Stored items:
»»
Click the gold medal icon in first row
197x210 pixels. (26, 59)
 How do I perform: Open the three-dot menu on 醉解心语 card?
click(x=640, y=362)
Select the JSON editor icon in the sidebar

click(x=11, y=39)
««
Goal of the exercise: Repeat word for word from the line holding "How do I perform: Open" down to the last line above, including both.

Answer to this problem:
 How do I perform: Open the three-dot menu on 醉解心语 card?
click(x=640, y=362)
Select the JSON editor icon in the sidebar

click(x=11, y=39)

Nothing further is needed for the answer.